I just typed the title of this post and I’m already feeling emotion well up inside my chest. If you had met 20-year-old Sarah, you would never have guessed she’d be writing this 16 years later.

For the majority of my 20s, I was an art college dropout stuck in a horribly toxic relationship with tiny, manageable goals and undiagnosed inattentive ADHD. I had no real direction in life besides trying to make it through each day without stepping on a land mine. I would imagine it was confusing for my friends and family to watch — I had a good head on my shoulders, a decent GPA and won a hefty scholarship to one of the most respected art colleges in the state. But there I was, back in my hometown after less than a year at school and bouncing from one random job to the next.

The problem? I was 100% focused on making someone else happy and completely neglecting my own hopes and dreams. I had made myself so small and silenced my own thoughts to the point where I couldn’t tell where my own opinions began and someone else’s ended.

I have so much compassion for 20-year-old me, and I know that there are people out there who can relate to her right in this very moment. So I’d like to share some things I wish someone had told me back then:

  1. You are ready.

    No one feels ready to take big leaps in life. Confidence doesn’t come before action; it comes from doing the thing scared, again and again. You’ll figure it out piece by piece. If you wait until you feel “ready,” or until someone else deems you “ready” you’ll be waiting forever.

  2. You are enough.

    Not the polished version of you, not the one who has it all figured out or has all the answers. You, right now. The messy, learning-as-you-go version of you is enough to start something real. You don’t need permission or a degree or anyone else’s approval to begin. You just have to decide your story isn’t over yet, and your path can take a turn for the better.

  3. It’s okay to be successful.

    You don’t have to apologize for wanting more. Success doesn’t make you selfish, and it doesn’t mean you’re leaving anyone behind. It simply means you’re stepping into who you’ve always been meant to be. You’re allowed to want the kind of life that excites you! One that uses your talents fully and leaves you proud at the end of the day.

  4. It’s not too late to change your path.

    Whether you’re 25 or 55, the timeline you think you’ve “missed” doesn’t exist. Growth doesn’t have an expiration date. Every detour, job, and hard season teaches you something that will serve you when you finally do take that leap. The timing will never be perfect. Start anyway.

  5. Don’t let anyone else tell you what you’re capable of.

    The world will always have opinions about what’s realistic, what’s safe, and what you “should” do. But no one else gets to decide the limits of your potential.
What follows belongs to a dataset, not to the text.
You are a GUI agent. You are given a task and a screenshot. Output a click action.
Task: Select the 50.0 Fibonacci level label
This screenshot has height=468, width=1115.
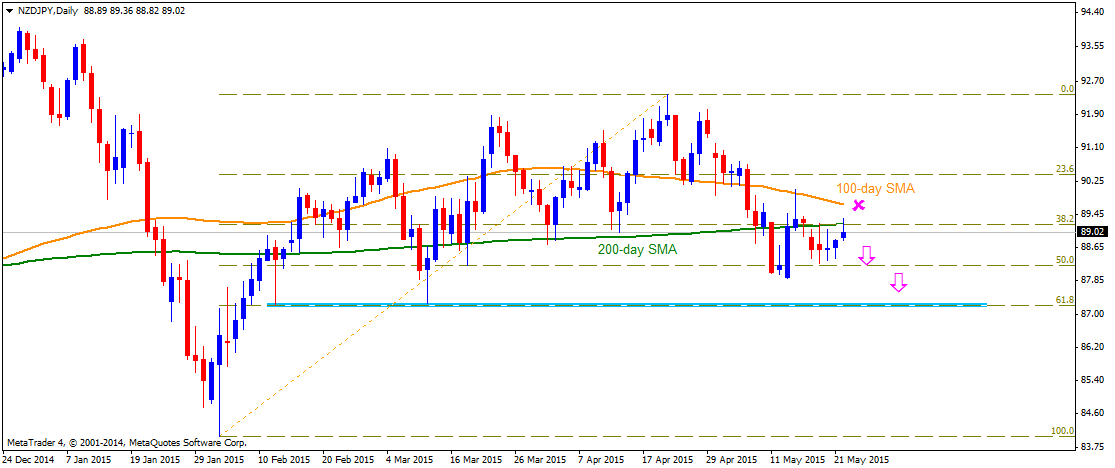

The people who doubt you don’t see what you see. They don’t carry your ideas, your drive, or your “why.” Protect those things fiercely. You owe it to yourself to find out just how far you can go.


If I could sit across from 20-year-old me, I’d tell her she was never broken. She was just stuck in a life that didn’t fit. And if you’re reading this and feeling that same tug, that quiet voice that says there has to be more, please listen to it. You don’t have to have it all figured out to start over. You just have to trust that the version of you who’s dreaming about something different is already capable of making it happen.

The truth is, everything I have now (this business, my family, work-life balance, etc.) started the moment I stopped asking for permission and started believing I could build something on my own terms. And if I can do it, you can too.